__Stated goal__
Quote every line of the data below word for word, leaving out the pictures.

__Record excerpts__
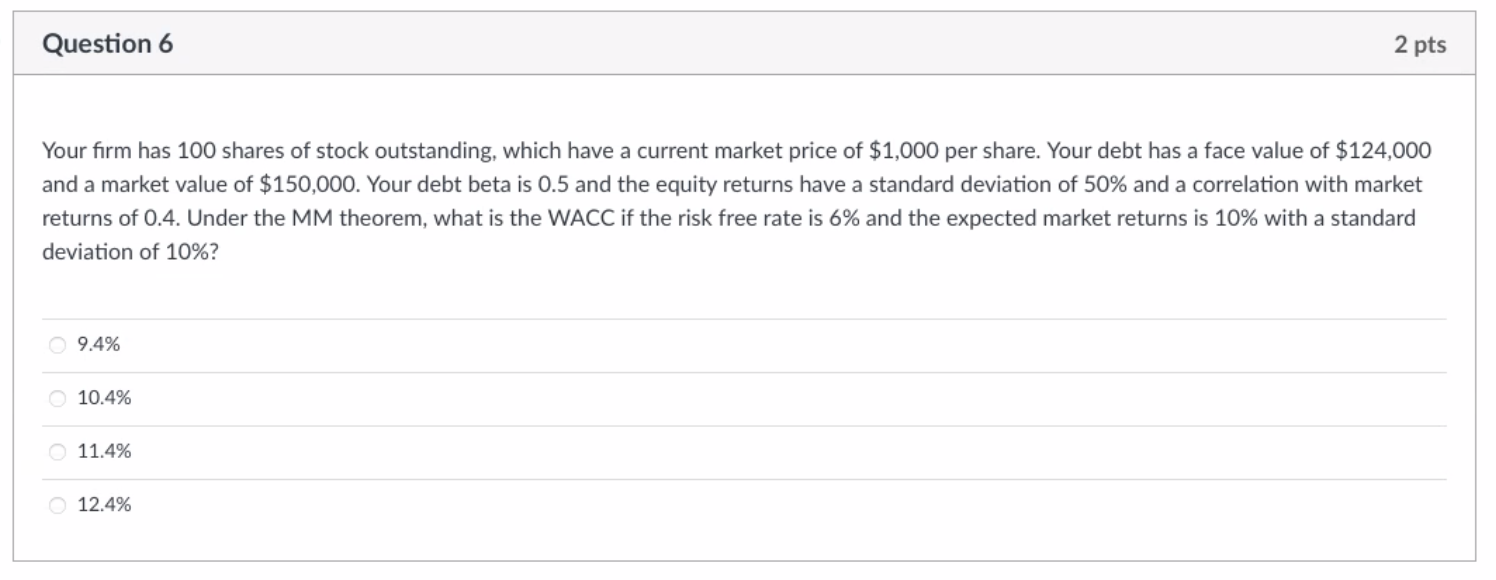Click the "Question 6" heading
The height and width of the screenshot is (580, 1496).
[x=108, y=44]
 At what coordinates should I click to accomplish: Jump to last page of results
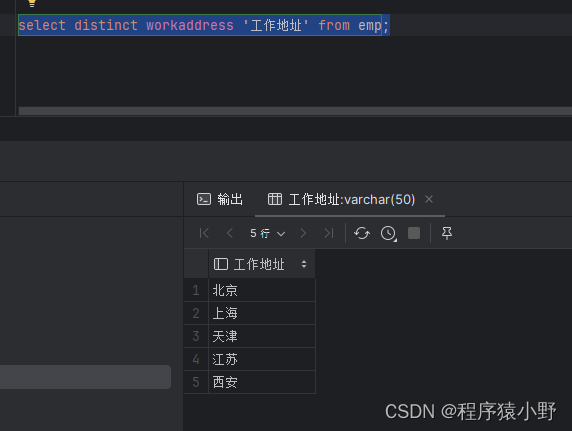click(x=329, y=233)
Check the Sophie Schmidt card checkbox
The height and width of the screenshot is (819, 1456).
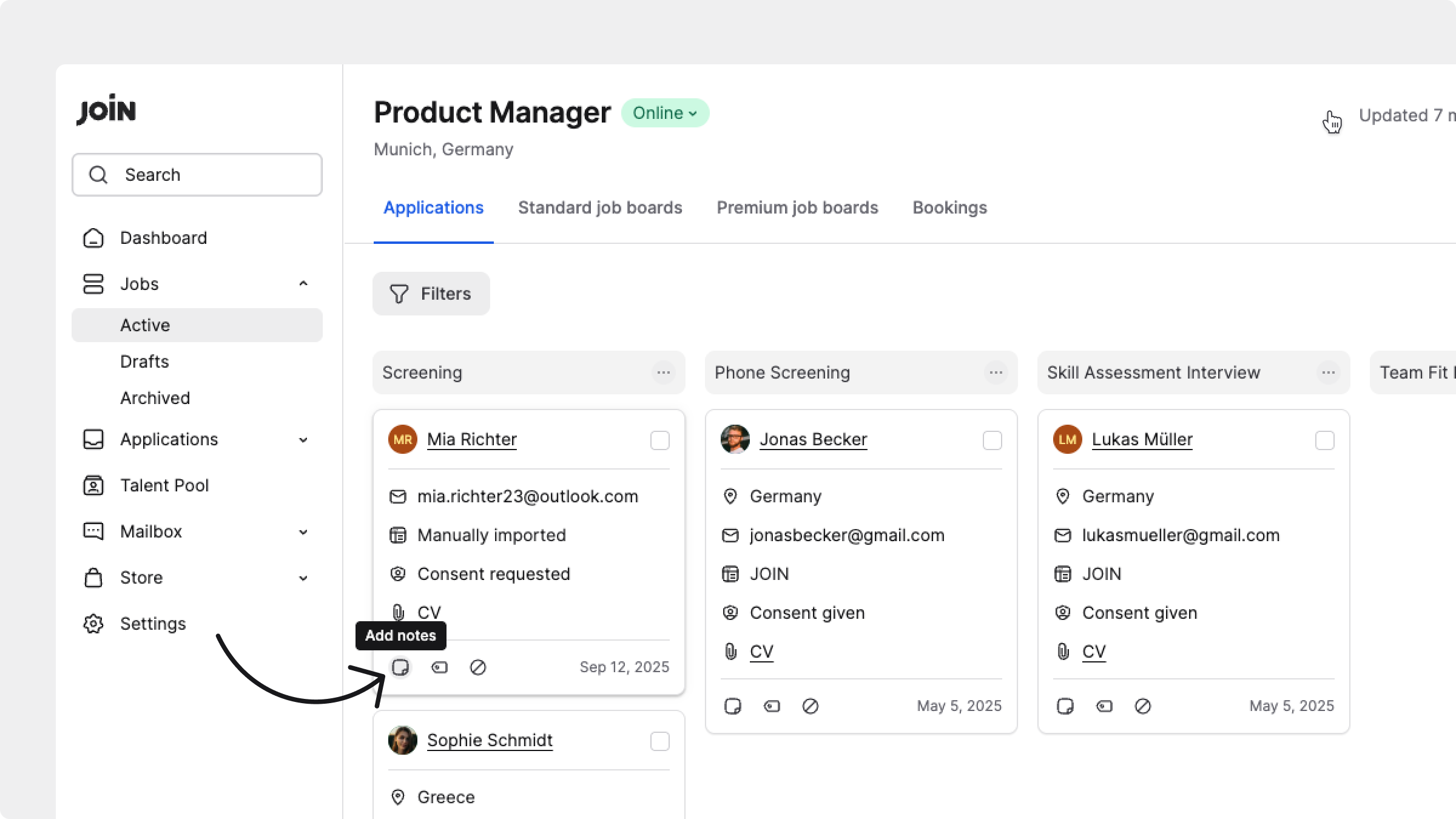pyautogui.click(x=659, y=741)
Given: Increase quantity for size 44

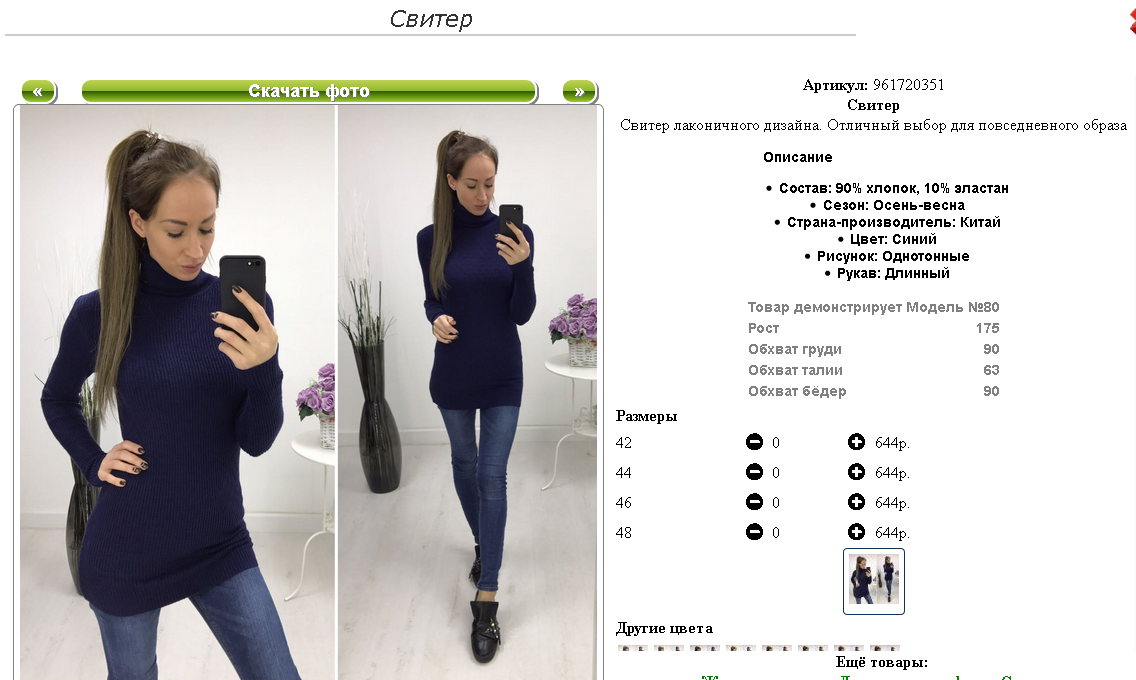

__Solution for this exercise__
Click the "Question 6" heading
The height and width of the screenshot is (580, 1496).
[x=108, y=44]
 At what coordinates should I click to accomplish: Jump to last page of results
click(x=329, y=233)
Check the Sophie Schmidt card checkbox
The height and width of the screenshot is (819, 1456).
pyautogui.click(x=659, y=741)
Given: Increase quantity for size 44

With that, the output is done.